• [Provided material]:

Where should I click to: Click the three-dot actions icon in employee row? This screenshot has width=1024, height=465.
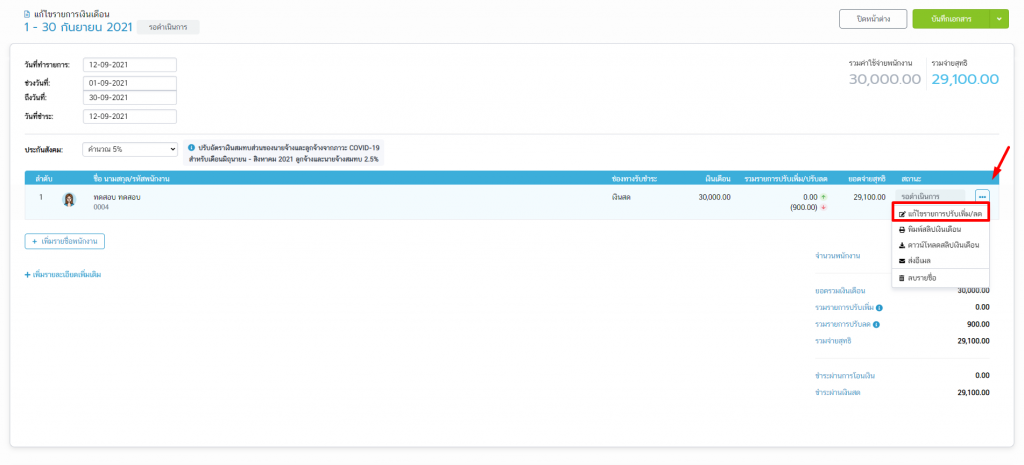[982, 197]
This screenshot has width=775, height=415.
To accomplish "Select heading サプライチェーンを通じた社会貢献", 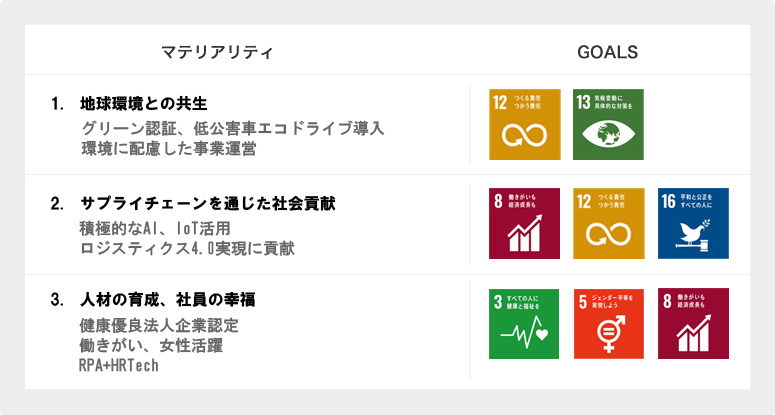I will [x=208, y=203].
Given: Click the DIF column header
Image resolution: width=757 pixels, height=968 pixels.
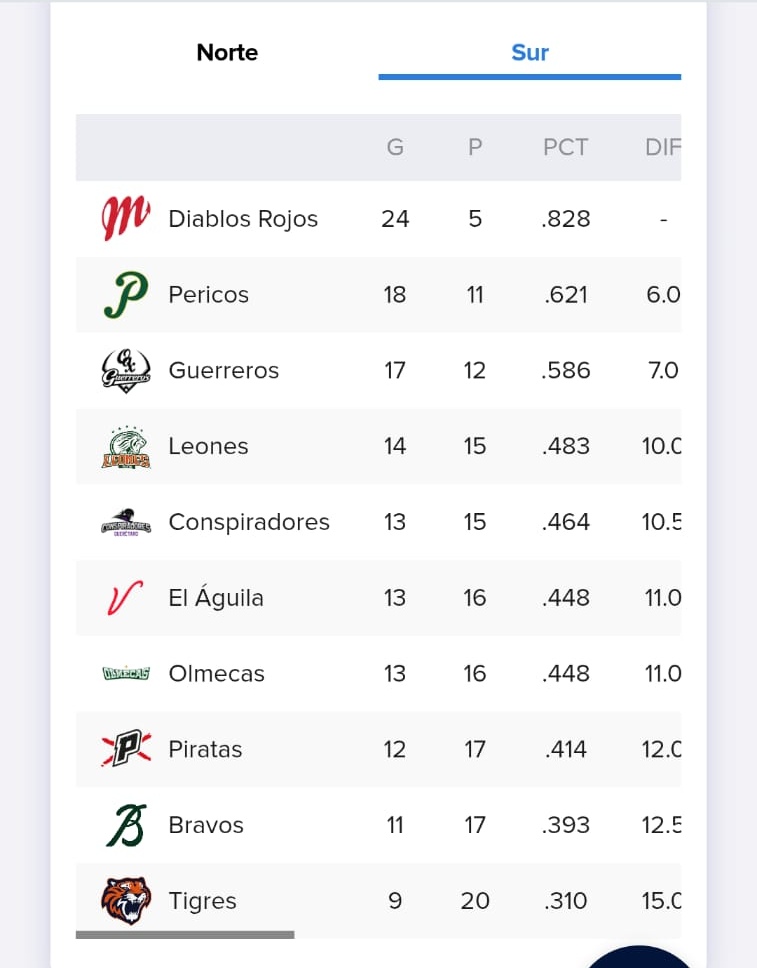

• [Directions]: Ignoring the pictures, write out word for word only the lines from the one containing "Given: Click the DIF column header" through the last line of the data, both ends included.

• [Output of the task]:
Given: Click the DIF column header
Image resolution: width=757 pixels, height=968 pixels.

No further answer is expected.